Apple’s New Antenna Patent Could Pave The Way For An All-Aluminum iPhone
Apple is renowned for meticulously, almost obsessively arranging each element of its vast product range, with every detail carefully placed in order to facilitate the sleekest of finishes. The iPhone 5 is a fine example of a well-designed smartphone, and with the introduction of a partial aluminum finish to the argument, many have lauded it as the most aesthetically-pleasing to date. But surely, a shell fully-enclosed in the light, robust material has to be seen as the ultimate dream, and a recent patent award to Apple concerning the antenna suggests such a dream could soon become reality.
It’s always dangerous to pay too attention to patent filings, particularly since a vast portion of them wind up amounting to precious little. However, patent award to the rights for the so-called “microslot antenna” technology, is certainly difficult to ignore, as it would reduce the device hardware required to collect bands of communication. The current form factor of the iPhone 5 indicates Apple is a fan of implementing aluminum wherever possible, and where the current internal radio antennas are enclosed within a specially-crafted window, the new technology see the antennae consist of a few tiny slots within the shell of the device.
This is where it gets interesting, since the only way the antennae can be woven into the housing in this manner is if the outer consists of a conducive material. As well as the iPhone 5 and iPad range, every MacBook is now clad in a smooth aluminum finish, and while the Gorilla Glass II is still a major element of the iPhone 5, some are already suggesting it may be among the last of the Cupertino handsets to do so.
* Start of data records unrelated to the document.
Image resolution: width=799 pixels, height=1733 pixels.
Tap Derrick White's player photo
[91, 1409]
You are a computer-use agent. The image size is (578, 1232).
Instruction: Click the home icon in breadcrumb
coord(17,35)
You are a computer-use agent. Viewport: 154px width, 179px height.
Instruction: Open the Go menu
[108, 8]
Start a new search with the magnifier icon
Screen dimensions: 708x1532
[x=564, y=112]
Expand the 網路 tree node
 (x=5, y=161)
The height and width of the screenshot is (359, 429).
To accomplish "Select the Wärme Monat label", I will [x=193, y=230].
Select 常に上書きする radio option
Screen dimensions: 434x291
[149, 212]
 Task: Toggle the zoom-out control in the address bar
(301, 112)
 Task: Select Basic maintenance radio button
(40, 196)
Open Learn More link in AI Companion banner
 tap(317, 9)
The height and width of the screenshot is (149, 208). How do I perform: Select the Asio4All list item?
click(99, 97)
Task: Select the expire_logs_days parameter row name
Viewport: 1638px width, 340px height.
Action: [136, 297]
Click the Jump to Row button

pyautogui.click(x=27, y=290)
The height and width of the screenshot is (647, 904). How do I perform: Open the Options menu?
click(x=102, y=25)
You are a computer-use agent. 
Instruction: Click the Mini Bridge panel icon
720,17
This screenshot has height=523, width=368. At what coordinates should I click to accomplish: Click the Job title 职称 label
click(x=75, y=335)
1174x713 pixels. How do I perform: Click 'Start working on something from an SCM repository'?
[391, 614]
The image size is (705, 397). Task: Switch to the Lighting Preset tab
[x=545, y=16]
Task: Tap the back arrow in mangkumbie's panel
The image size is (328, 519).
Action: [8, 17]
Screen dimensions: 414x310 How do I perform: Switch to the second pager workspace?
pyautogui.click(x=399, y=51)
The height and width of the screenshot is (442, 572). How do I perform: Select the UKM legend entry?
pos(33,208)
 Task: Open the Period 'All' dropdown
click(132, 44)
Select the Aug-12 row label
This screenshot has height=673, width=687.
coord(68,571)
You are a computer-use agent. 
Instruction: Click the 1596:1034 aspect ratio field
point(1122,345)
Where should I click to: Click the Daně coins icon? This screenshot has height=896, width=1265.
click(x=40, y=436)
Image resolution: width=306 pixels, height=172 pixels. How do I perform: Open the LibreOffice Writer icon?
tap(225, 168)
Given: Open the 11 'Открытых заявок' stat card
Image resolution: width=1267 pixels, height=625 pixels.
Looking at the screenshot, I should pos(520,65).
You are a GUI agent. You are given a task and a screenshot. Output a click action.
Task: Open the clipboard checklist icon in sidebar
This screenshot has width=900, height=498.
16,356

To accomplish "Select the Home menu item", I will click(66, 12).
Of course, it’s not all clear-cut, and at the moment, these are mere suppositions based on a patent award. Moreover, the scratch factor has proven to be an issue at consumer and manufacturing level, so the chances of an all-aluminum iPhone releasing in the immediate future would seem minimal.
Although nobody likes to see scratches on their device, I have little doubt that an aluminum shell would be an improvement. In the early stages of the iPhone 5’s release, there was a danger of a storm-in-a-teacup over the scratching of the anodized aluminum on the Black & Slate model, but that hasn’t stopped the device continuing the remarkable success of the iPhone brand.